Items listed in a dataset:
▬▬▬
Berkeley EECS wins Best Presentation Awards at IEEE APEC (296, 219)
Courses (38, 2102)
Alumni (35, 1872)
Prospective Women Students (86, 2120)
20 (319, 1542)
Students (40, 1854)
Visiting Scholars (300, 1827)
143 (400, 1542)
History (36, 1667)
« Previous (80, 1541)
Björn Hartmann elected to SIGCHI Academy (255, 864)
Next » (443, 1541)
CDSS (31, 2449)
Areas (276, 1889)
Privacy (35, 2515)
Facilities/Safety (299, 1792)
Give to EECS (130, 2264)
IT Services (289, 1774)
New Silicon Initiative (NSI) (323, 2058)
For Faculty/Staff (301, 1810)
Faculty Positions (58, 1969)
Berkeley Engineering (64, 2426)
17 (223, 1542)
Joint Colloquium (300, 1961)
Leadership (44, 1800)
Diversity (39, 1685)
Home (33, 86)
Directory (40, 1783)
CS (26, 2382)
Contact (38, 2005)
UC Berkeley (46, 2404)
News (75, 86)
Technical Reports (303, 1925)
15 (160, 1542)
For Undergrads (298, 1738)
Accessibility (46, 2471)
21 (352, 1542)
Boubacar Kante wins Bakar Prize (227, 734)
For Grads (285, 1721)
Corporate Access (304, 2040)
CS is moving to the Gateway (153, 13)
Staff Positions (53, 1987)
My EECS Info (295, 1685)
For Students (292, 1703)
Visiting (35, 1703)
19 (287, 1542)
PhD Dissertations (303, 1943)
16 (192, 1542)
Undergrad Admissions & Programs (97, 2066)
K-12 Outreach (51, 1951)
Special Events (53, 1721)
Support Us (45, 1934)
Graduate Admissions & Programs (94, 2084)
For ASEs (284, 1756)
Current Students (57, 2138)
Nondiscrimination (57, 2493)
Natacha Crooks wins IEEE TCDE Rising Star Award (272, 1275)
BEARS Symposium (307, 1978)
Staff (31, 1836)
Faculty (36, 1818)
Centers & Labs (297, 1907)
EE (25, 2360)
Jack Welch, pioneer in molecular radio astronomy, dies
▬▬▬
§ What you need to do
Start with the first line of the data and print every line exactly. The line containing "New Silicon Initiative (NSI) (323, 2058)" is the last one to include.

§ Result of the exercise
Berkeley EECS wins Best Presentation Awards at IEEE APEC (296, 219)
Courses (38, 2102)
Alumni (35, 1872)
Prospective Women Students (86, 2120)
20 (319, 1542)
Students (40, 1854)
Visiting Scholars (300, 1827)
143 (400, 1542)
History (36, 1667)
« Previous (80, 1541)
Björn Hartmann elected to SIGCHI Academy (255, 864)
Next » (443, 1541)
CDSS (31, 2449)
Areas (276, 1889)
Privacy (35, 2515)
Facilities/Safety (299, 1792)
Give to EECS (130, 2264)
IT Services (289, 1774)
New Silicon Initiative (NSI) (323, 2058)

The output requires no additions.